* GIVEN INFORMATION
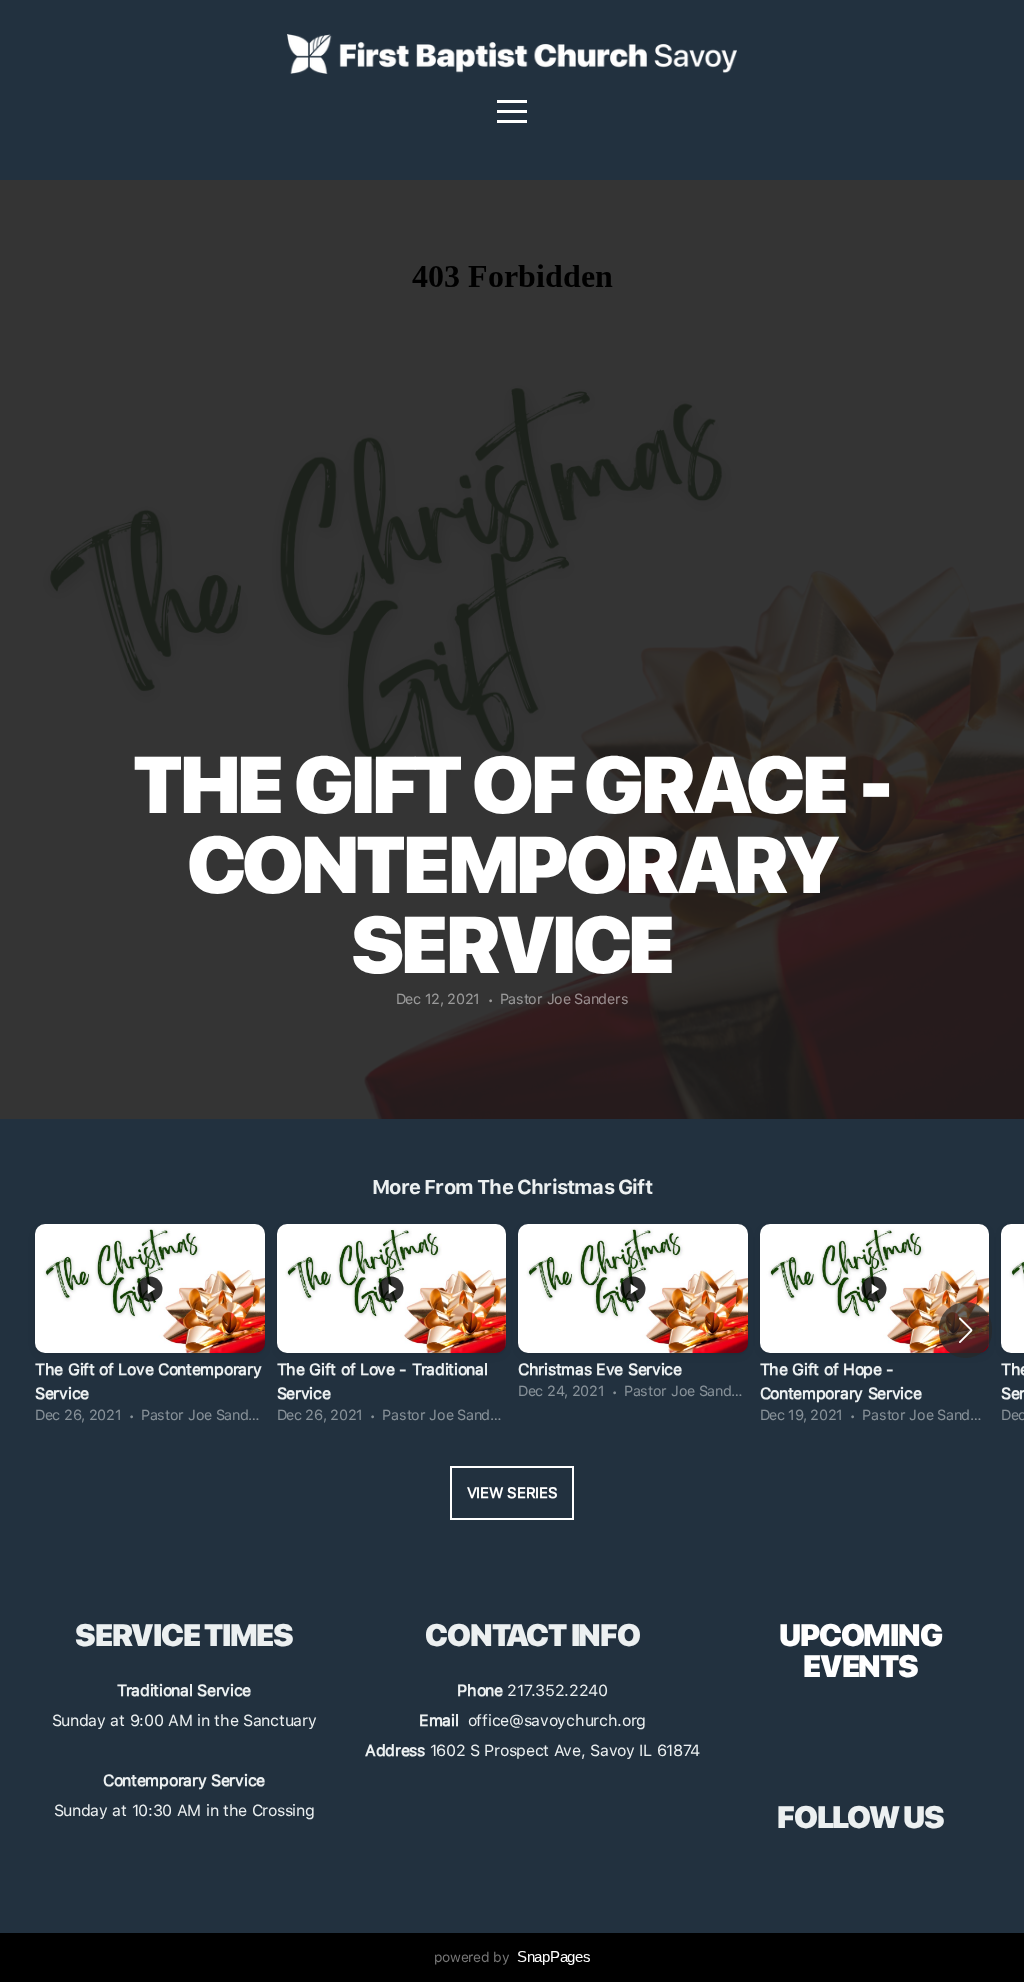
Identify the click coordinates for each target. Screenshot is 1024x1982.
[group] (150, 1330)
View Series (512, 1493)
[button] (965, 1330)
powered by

* AIM OF THE TASK
Repeat the listing above in full, exactly, and omit its pictures.

* WORKED SOLUTION
Identify the click coordinates for each target. Screenshot is 1024x1982.
[group] (150, 1330)
View Series (512, 1493)
[button] (965, 1330)
powered by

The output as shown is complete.